**Texto selecionado:**
▽

A polêmica começou na última assembleia da categoria, na semana passada, quando a diretoria colocou em pauta as novas normas, aprovadas pela maioria dos presentes.O objetivo sempre foi atender melhor a população”, garante o vice-presidente do Sindicato dos Carregadores da Rodoferroviária, Wilson dos Santos Barbosa. “Tem vários outros itens, como não fumar durante o atendimento, não usar fone de ouvido e celular. A questão do bigode é porque tinha gente chegando aqui muito desleixado, com cabelo desarrumado e barba por fazer”, completa ele, acrescentando que a categoria está se preparando para trabalhar na nova rodoviária que está sendo construída ao lado da estação do metrô do Park Shopping. A obra deve ficar pronta até o início do ano que vem.
José Carlos sequer votou contra as mudanças na assembleia, por saber que a maioria dos colegas aceitaria a sugestão. “Eu gosto de deixar o bigode, mas não é o tempo todo. Às vezes eu tiro mesmo porque dá vontade”, garante o carregador, que, pelo menos desta vez, foi obrigado a passar o barbeador no rosto.

△

**Registros fornecidos:**
▽

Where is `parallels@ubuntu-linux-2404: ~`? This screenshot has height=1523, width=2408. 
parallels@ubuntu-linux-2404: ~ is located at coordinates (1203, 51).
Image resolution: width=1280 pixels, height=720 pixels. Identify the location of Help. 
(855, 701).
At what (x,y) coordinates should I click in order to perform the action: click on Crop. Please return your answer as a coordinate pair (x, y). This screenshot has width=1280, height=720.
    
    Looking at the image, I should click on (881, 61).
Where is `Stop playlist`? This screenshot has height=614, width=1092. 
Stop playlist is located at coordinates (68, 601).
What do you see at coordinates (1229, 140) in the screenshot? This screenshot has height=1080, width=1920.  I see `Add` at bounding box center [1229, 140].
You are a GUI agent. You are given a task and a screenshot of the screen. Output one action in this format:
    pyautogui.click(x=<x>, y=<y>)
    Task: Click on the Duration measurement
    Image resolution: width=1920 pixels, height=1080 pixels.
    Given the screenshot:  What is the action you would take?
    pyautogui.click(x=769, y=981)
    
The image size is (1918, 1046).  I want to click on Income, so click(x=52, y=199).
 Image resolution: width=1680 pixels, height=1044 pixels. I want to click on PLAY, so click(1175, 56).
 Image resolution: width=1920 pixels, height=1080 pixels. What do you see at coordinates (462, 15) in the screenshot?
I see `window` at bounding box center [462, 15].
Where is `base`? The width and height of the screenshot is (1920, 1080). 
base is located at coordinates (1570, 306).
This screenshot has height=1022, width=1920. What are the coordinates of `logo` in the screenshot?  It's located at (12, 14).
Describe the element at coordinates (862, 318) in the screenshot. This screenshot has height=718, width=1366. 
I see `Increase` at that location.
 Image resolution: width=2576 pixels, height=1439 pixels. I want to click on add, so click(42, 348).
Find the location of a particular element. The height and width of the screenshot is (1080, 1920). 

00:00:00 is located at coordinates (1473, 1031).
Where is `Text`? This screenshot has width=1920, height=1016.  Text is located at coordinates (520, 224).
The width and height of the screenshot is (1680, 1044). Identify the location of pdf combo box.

△

**Lista de tarefas:**
1. Explique, em uma a três frases e com base no texto selecionado, por que José Carlos não votou contra as mudanças na assembleia.
2. De acordo com o texto selecionado, onde está sendo construída a nova rodoviária?
3. Prossiga a redação do texto selecionado sobre as normas do sindicato dos carregadores a partir da última frase.
Os registros não têm utilidade aqui.

**Respostas:**
1. José Carlos não votou contra as mudanças porque sabia que a maioria dos colegas aceitaria a sugestão.

2. Ao lado da estação do metrô do Park Shopping.

3.
A obrigação provocou a reação da Agência Nacional de Transportes Terrestres (ANTT). Na última terça-feira, a agência comunicou ao sindicato que a medida é ilegal. Segundo o advogado Paulo Blair, especialista em direito do trabalho e professor da Universidade de Brasília, tal proibição só é aceitável no ambiente militar. “As Forças Armadas têm um código próprio de conduta, mas, fora de lá, obrigar alguém a tirar o bigode para trabalhar é proibido e inconstitucional”, garante ele. No caso dos carregadores, que são autônomos, o sindicato não pode desfiliar ou impedir ninguém de trabalhar por causa do bigode. Isso deve ser encarado, no máximo, como uma recomendação, jamais proibição, acrescenta.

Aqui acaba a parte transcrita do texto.